Please reproduce all of the rows below word for word, from the first line to the last.
[start]
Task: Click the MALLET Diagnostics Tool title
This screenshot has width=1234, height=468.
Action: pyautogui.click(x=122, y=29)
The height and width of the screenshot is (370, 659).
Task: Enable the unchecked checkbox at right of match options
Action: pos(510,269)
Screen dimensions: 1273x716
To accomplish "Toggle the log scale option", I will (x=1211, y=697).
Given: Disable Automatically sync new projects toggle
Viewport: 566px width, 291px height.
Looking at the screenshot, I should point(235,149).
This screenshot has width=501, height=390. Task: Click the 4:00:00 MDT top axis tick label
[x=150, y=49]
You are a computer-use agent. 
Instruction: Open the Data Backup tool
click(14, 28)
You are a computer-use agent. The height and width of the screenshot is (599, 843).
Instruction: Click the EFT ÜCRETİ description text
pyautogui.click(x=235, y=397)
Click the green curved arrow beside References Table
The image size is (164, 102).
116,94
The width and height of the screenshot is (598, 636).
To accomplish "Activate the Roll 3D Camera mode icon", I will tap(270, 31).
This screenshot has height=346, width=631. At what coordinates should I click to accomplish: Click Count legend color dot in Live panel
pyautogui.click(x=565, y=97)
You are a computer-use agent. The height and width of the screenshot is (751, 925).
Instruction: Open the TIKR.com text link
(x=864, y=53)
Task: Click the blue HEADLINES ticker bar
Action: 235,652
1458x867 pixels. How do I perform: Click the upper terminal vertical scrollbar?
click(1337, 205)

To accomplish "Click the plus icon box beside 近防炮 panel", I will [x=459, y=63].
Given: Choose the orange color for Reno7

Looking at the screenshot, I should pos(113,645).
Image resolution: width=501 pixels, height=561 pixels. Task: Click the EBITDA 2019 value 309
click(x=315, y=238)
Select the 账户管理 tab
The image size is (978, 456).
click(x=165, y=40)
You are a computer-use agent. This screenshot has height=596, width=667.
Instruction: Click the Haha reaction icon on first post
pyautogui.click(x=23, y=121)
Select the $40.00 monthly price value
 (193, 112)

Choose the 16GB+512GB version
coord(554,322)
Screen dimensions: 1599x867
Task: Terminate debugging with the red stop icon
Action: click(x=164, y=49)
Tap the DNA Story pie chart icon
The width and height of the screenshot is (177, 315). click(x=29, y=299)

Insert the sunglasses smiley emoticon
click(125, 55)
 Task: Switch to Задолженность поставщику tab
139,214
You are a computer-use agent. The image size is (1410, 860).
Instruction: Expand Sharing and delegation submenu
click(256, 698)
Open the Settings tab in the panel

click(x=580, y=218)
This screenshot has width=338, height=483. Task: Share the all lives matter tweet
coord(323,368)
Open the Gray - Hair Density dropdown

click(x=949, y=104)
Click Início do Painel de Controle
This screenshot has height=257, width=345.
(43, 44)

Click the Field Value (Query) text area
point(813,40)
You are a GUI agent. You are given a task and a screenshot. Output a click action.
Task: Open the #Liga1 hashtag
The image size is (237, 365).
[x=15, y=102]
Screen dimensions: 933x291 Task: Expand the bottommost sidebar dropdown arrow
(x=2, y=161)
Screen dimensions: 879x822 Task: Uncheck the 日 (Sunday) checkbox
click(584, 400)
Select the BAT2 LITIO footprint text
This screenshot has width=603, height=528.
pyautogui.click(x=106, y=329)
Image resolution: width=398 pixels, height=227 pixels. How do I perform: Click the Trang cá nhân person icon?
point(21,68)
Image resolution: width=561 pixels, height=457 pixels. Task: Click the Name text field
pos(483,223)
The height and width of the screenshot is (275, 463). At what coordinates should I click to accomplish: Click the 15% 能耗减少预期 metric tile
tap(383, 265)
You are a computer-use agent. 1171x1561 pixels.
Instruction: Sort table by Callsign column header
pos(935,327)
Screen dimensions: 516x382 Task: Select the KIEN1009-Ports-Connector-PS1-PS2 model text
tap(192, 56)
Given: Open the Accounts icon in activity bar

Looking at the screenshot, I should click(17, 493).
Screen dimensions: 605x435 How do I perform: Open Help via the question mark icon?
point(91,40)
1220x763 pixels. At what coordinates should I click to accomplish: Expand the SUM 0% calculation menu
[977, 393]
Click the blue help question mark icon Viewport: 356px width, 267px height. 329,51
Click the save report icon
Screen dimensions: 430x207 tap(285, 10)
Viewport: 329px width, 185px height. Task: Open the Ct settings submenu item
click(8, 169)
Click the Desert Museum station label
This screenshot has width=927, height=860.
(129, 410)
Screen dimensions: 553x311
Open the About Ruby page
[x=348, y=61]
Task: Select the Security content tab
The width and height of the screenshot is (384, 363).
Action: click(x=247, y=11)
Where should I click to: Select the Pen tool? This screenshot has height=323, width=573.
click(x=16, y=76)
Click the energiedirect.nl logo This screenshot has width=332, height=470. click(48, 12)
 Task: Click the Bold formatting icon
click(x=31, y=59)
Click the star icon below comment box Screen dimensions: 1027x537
[end]
**Task output:**
Task: Click the MALLET Diagnostics Tool title
This screenshot has width=1234, height=468.
Action: pyautogui.click(x=122, y=29)
The height and width of the screenshot is (370, 659).
Task: Enable the unchecked checkbox at right of match options
Action: pos(510,269)
Screen dimensions: 1273x716
To accomplish "Toggle the log scale option", I will (x=1211, y=697).
Given: Disable Automatically sync new projects toggle
Viewport: 566px width, 291px height.
Looking at the screenshot, I should point(235,149).
This screenshot has width=501, height=390. Task: Click the 4:00:00 MDT top axis tick label
[x=150, y=49]
You are a computer-use agent. 
Instruction: Open the Data Backup tool
click(14, 28)
You are a computer-use agent. The height and width of the screenshot is (599, 843).
Instruction: Click the EFT ÜCRETİ description text
pyautogui.click(x=235, y=397)
Click the green curved arrow beside References Table
The image size is (164, 102).
116,94
The width and height of the screenshot is (598, 636).
To accomplish "Activate the Roll 3D Camera mode icon", I will tap(270, 31).
This screenshot has height=346, width=631. At what coordinates should I click to accomplish: Click Count legend color dot in Live panel
pyautogui.click(x=565, y=97)
You are a computer-use agent. The height and width of the screenshot is (751, 925).
Instruction: Open the TIKR.com text link
(x=864, y=53)
Task: Click the blue HEADLINES ticker bar
Action: 235,652
1458x867 pixels. How do I perform: Click the upper terminal vertical scrollbar?
click(1337, 205)

To accomplish "Click the plus icon box beside 近防炮 panel", I will [x=459, y=63].
Given: Choose the orange color for Reno7

Looking at the screenshot, I should pos(113,645).
Image resolution: width=501 pixels, height=561 pixels. Task: Click the EBITDA 2019 value 309
click(x=315, y=238)
Select the 账户管理 tab
The image size is (978, 456).
click(x=165, y=40)
You are a computer-use agent. This screenshot has height=596, width=667.
Instruction: Click the Haha reaction icon on first post
pyautogui.click(x=23, y=121)
Select the $40.00 monthly price value
 (193, 112)

Choose the 16GB+512GB version
coord(554,322)
Screen dimensions: 1599x867
Task: Terminate debugging with the red stop icon
Action: click(x=164, y=49)
Tap the DNA Story pie chart icon
The width and height of the screenshot is (177, 315). click(x=29, y=299)

Insert the sunglasses smiley emoticon
click(125, 55)
 Task: Switch to Задолженность поставщику tab
139,214
You are a computer-use agent. The image size is (1410, 860).
Instruction: Expand Sharing and delegation submenu
click(256, 698)
Open the Settings tab in the panel

click(x=580, y=218)
This screenshot has width=338, height=483. Task: Share the all lives matter tweet
coord(323,368)
Open the Gray - Hair Density dropdown

click(x=949, y=104)
Click Início do Painel de Controle
This screenshot has height=257, width=345.
(43, 44)

Click the Field Value (Query) text area
point(813,40)
You are a GUI agent. You are given a task and a screenshot. Output a click action.
Task: Open the #Liga1 hashtag
The image size is (237, 365).
[x=15, y=102]
Screen dimensions: 933x291 Task: Expand the bottommost sidebar dropdown arrow
(x=2, y=161)
Screen dimensions: 879x822 Task: Uncheck the 日 (Sunday) checkbox
click(584, 400)
Select the BAT2 LITIO footprint text
This screenshot has width=603, height=528.
pyautogui.click(x=106, y=329)
Image resolution: width=398 pixels, height=227 pixels. How do I perform: Click the Trang cá nhân person icon?
point(21,68)
Image resolution: width=561 pixels, height=457 pixels. Task: Click the Name text field
pos(483,223)
The height and width of the screenshot is (275, 463). At what coordinates should I click to accomplish: Click the 15% 能耗减少预期 metric tile
tap(383, 265)
You are a computer-use agent. 1171x1561 pixels.
Instruction: Sort table by Callsign column header
pos(935,327)
Screen dimensions: 516x382 Task: Select the KIEN1009-Ports-Connector-PS1-PS2 model text
tap(192, 56)
Given: Open the Accounts icon in activity bar

Looking at the screenshot, I should click(17, 493).
Screen dimensions: 605x435 How do I perform: Open Help via the question mark icon?
point(91,40)
1220x763 pixels. At what coordinates should I click to accomplish: Expand the SUM 0% calculation menu
[977, 393]
Click the blue help question mark icon Viewport: 356px width, 267px height. 329,51
Click the save report icon
Screen dimensions: 430x207 tap(285, 10)
Viewport: 329px width, 185px height. Task: Open the Ct settings submenu item
click(8, 169)
Click the Desert Museum station label
This screenshot has width=927, height=860.
(129, 410)
Screen dimensions: 553x311
Open the About Ruby page
[x=348, y=61]
Task: Select the Security content tab
The width and height of the screenshot is (384, 363).
Action: click(x=247, y=11)
Where should I click to: Select the Pen tool? This screenshot has height=323, width=573.
click(x=16, y=76)
Click the energiedirect.nl logo This screenshot has width=332, height=470. click(48, 12)
 Task: Click the Bold formatting icon
click(x=31, y=59)
Click the star icon below comment box Screen dimensions: 1027x537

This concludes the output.